Non, je ne savais pas. Jade a 10 ans et une curiosité infinie. Elle me parle régulièrement d’actualité et, souvent, elle me fait part de situations qui m’étaient inconnues (j’imagine qu’un algorithme a déterminé que les nouvelles qui intéressent une enfant de 10 ans et une femme de 36 ans ne sont pas les mêmes…).

– Toutes les paillettes seront interdites dans toute l’Europe?

– Oui! Ben… celles en plastique, en tout cas. Tu sais, à cause que les paillettes sont des microplastiques. La loi va permettre d’éviter cinq-cent-mille tonnes de microplastiques1!
– Ooooh!

Cette dernière exclamation est de Nellie. Nellie a 8 ans et une possibilité d’émerveillement infinie. Elle analyse le monde avec un regard qui ne cesse de m’étonner :

– Cinq-cent-mille tonnes? Ça fait pas mal de baleines bleues de paillettes, ça! Genre cinq-cent-mille-milliards-de-mille-sabords de paillettes! Oh! et regardez, il y a des plectrophanes2 qui volent partout dans les paillettes! C’est comme si c’était leur fête!

* * *

Après le départ de Jade et Nellie pour l’école, je replonge dans mes pensées. En regardant les flocons tomber et les oiseaux virevolter, je pense aux mathématiques qui se sont glissées dans cette courte situation, typique d’un matin de semaine. Des repères temporels, des grands nombres, des probabilités, des algorithmes, des masses, des comparaisons. Des mathématiques dans une discussion du quotidien, des mathématiques qui côtoient la météo, la politique, la pollution, les animaux et, par la bande, une drôle de référence à la littérature. Des mathématiques décloisonnées, imparfaites, qui font imaginer, réfléchir, réagir et s’émerveiller.

Imaginez si ces mathématiques étaient invitées en classe… 

Les mathématiques dans une perspective critique 

Depuis des millénaires, l’humanité s’est graduellement dotée de systèmes mathématiques pour désigner des quantités, des formes ou des relations, pour dénombrer ou calculer, pour expliquer ou prédire des phénomènes. Parce qu’elles offrent cette capacité impressionnante à traduire des phénomènes naturels en symboles, les mathématiques sont souvent considérées comme parfaites et immuables. Elles sont vues comme un ensemble de connaissances abstraites, indépendantes de leur environnement. Cette vision traditionnelle des mathématiques, dominante dans les sociétés occidentales, leur accorde le statut de « science pure » et le pouvoir de décrire le monde comme une réalité objective et extérieure.
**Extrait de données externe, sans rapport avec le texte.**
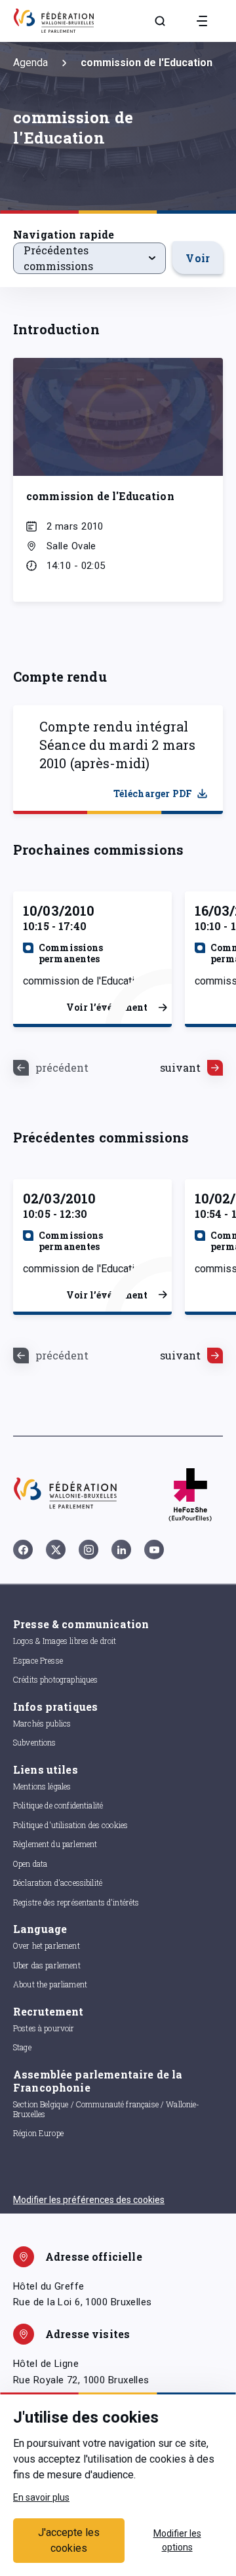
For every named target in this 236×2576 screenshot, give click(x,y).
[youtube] (154, 1549)
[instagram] (88, 1549)
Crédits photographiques (55, 1679)
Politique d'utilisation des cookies (70, 1825)
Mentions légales (42, 1786)
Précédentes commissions (58, 258)
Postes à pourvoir (44, 2028)
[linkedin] (121, 1549)
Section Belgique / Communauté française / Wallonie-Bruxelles (106, 2109)
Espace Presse (38, 1660)
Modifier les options (177, 2540)
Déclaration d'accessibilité (57, 1882)
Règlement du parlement (55, 1844)
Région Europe (38, 2133)
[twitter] (56, 1549)
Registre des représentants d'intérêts (76, 1902)
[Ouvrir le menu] (202, 21)
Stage (22, 2047)
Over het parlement (46, 1945)
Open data (30, 1863)
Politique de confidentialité (58, 1805)
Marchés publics (42, 1723)
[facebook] (23, 1549)
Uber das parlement (47, 1965)
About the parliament (50, 1984)
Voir (198, 258)
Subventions (34, 1742)
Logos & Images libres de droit (65, 1640)
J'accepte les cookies (69, 2540)
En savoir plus (41, 2497)
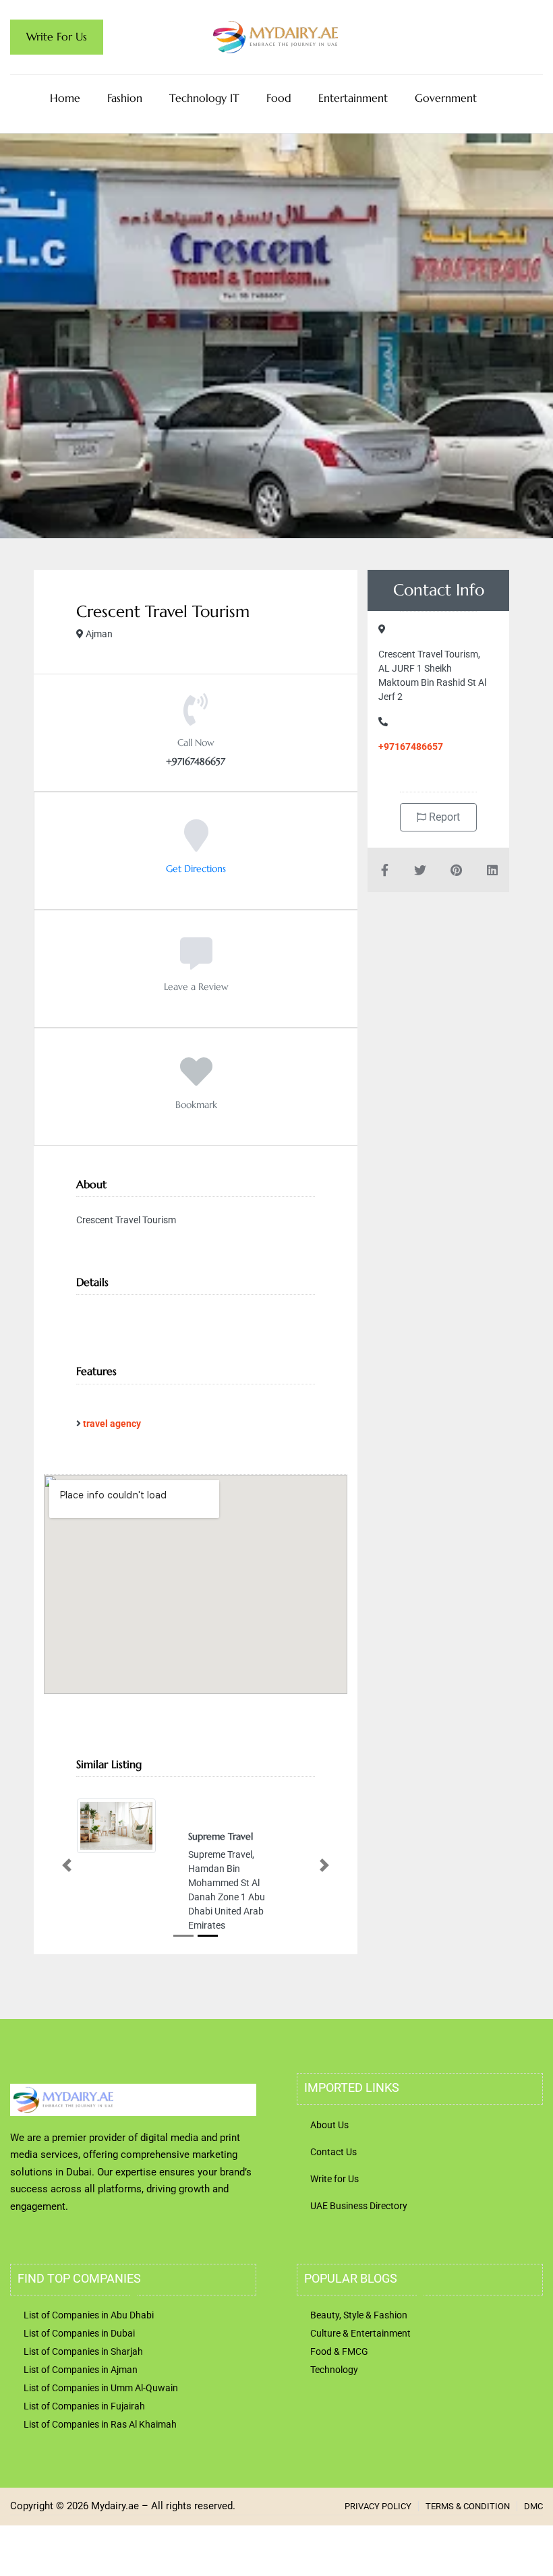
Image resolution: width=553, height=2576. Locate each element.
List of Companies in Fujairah (84, 2406)
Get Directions (196, 868)
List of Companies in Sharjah (83, 2351)
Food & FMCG (339, 2351)
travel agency (112, 1423)
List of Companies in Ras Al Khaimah (100, 2424)
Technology (334, 2369)
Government (446, 98)
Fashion (124, 98)
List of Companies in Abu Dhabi (89, 2315)
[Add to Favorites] (196, 1081)
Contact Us (333, 2151)
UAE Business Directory (358, 2205)
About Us (329, 2124)
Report (443, 817)
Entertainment (353, 98)
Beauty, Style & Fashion (358, 2315)
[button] (67, 1865)
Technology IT (204, 98)
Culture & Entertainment (360, 2333)
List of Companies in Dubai (79, 2333)
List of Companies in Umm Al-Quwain (101, 2387)
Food (278, 98)
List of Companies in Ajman (81, 2369)
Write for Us (334, 2178)
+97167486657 (410, 746)
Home (65, 98)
Dans une perspective critique3, les mathématiques sont cependant vues par plusieurs comme des objets de culture qui évoluent en interdépendance avec le monde dont nous faisons partie, et qui nous amènent à l’interpréter et à nous y positionner (Barwell et coll., 2022; Chronaki, 2000; Skovsmose, 2023). Cette perspective présente une relation dialogique entre les mathématiques, l’humanité et le monde : l’humanité développe et mobilise les mathématiques pour comprendre des phénomènes concrets, proches, tangibles, ou pour tenter de saisir des phénomènes plus abstraits, notamment ceux qui relèvent de l’infiniment petit ou de l’infiniment grand.

En cohérence avec l’approche culturelle proposée au cœur de cette ressource, la perspective critique voit le potentiel des mathématiques pour expliquer le monde, mais aussi pour revoir nos rapports au monde. Par exemple, c’est en prenant appui entre autres sur des mathématiques que le Groupe d’experts intergouvernemental sur l’évolution du climat (GIEC) a réitéré, dans son plus récent rapport d’évaluation (GIEC, 2023), que ce sont sans équivoque les activités humaines qui ont provoqué le réchauffement de la planète et la hausse du niveau des océans dans les dernières décennies, principalement par le biais des émissions de gaz à effet de serre provenant de l’utilisation non durable de l’énergie et des terres, ainsi que des modes de vie et de consommation modernes. Les mathématiques ont aussi permis à Hubert Reeves4 de montrer que l’humanité, comme tout le reste, n’est que poussières d’étoiles : le monde façonne ce que nous sommes autant que l’inverse.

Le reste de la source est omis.